Bunker's books concern criminals, either resident behind bars or recently released into polite society, and Dog Eat Dog features the latter. Nicolas Cage's Troy finishes a stretch, immediately reuniting with his former partners in crime, Willem Dafoe's unstable Mad Dog and Christopher Matthew Cook's quietly menacing Diesel. The three men embark on a series of jobs for a shady figure known as El Greco, played surprisingly convincingly by Schrader himself, but when they're asked to kidnap a baby, things begin to form the shape of the pear.

I'm unfamiliar with Bunker's novel, but Schrader and screenwriter Matthew Wilder have clearly embellished the text to comment on the America of today. The film opens with Mad Dog watching a chat show in which the host and his guest argue the merits of gun control; minutes later a teenage girl's brains are blown out by the deranged ex-con. Reflecting an all too poignant reality for many Americans, as despicable as the actions of the central protagonists are, it's the boys in blue we ultimately fear the most in this tale.



Schrader manages to consistently flip our moral allegiances throughout Dog Eat Dog. At first it's clear we're not supposed to empathise with Troy and his trigger happy crew, as they slaughter a variety of innocent characters. Yet cinema being how it is, soon Stockholm Syndrome sets in, and by the third act we're cheering them on as they gun down a series of equally sadistic cops.

Dog Eat Dog is the first movie to come along in quite some time that's unafraid to, and skillful enough to portray crime and violence as exciting, snuff porn for our lizard brains. It's the cinematic equivalent of Ice T's Cop Killer album; we know it's an immature and misguided message, but damn if the riffs aren't catchy as hell. Schrader sucks us into this world like a teenage girl's manipulative older boyfriend, and there's an undeniable thrill to be found in watching an over the top Cage strut around like a hyper-real version of Jean-Paul Belmondo's cop-killer in Godard's Breathless. There's no trite redemption story here; like the anti-heroes of The Wild Bunch, these men are too old to learn any lessons, and they're more than ready to go out in a hail of bullets.

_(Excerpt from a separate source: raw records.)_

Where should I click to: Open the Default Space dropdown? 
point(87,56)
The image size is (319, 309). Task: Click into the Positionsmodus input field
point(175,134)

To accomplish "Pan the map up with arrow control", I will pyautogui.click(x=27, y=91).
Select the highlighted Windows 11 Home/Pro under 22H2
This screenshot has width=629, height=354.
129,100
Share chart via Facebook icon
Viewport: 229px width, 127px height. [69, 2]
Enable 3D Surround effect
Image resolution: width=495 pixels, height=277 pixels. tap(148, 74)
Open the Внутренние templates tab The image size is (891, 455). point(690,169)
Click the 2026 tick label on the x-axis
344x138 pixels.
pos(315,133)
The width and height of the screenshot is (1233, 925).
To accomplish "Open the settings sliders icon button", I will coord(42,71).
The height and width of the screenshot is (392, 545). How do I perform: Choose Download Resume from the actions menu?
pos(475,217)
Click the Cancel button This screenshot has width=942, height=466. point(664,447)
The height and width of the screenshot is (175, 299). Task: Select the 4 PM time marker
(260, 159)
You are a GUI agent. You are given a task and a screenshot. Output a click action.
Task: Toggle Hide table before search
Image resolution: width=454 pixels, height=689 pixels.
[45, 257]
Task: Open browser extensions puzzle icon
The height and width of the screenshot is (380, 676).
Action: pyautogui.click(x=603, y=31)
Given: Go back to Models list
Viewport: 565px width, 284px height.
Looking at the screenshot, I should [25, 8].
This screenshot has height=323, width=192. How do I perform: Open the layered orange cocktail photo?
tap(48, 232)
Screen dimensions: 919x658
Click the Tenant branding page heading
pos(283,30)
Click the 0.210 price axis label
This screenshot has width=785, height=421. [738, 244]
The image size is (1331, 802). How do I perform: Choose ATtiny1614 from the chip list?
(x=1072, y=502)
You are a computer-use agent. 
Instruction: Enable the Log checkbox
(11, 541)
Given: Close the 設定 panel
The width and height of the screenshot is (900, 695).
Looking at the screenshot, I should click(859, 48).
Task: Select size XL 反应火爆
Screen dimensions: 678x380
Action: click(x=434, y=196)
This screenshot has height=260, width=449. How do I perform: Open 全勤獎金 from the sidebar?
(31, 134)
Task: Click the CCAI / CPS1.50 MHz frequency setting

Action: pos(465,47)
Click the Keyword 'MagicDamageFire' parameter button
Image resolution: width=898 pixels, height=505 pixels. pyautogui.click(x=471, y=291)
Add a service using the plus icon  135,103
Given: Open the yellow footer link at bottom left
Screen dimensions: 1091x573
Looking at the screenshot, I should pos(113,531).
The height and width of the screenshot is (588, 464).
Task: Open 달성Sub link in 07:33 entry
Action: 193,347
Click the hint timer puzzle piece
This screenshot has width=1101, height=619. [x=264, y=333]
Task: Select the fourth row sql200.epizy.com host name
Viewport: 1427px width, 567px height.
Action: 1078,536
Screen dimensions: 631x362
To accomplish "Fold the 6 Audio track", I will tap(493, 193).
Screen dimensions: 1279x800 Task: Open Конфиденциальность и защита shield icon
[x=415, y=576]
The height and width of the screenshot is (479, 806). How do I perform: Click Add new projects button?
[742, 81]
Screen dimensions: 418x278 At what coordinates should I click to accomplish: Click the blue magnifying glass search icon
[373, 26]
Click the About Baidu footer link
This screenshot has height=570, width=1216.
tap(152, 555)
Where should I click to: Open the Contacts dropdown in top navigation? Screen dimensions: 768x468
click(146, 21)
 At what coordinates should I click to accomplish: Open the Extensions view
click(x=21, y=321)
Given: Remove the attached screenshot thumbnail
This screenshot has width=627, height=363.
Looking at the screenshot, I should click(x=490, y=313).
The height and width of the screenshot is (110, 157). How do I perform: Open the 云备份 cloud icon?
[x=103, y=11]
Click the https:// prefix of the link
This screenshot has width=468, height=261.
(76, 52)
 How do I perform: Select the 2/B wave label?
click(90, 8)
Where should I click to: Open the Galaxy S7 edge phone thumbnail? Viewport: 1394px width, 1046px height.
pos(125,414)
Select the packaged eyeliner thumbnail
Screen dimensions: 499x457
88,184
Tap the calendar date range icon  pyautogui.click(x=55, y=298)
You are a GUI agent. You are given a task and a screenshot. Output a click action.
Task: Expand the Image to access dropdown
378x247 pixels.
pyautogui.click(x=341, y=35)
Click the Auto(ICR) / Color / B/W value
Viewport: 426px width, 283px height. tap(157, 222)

At times, Schrader indulges in Oliver Stone-esque visual gimmicks, which feel a bit like a 70-year-old wearing a backwards baseball cap, but equally there are tense action set-pieces constructed with a level of skill that wouldn't feel out of place in a Michael Mann movie. Now in his seventies, Schrader likely feels as though he's growing increasingly irrelevant, but Dog Eat Dog is the most vital and thrilling piece of cinema to come from a former 'Movie Brat' since Brian de Palma's Femme Fatale.

Dog Eat Dog is in cinemas and on demand from 18th November.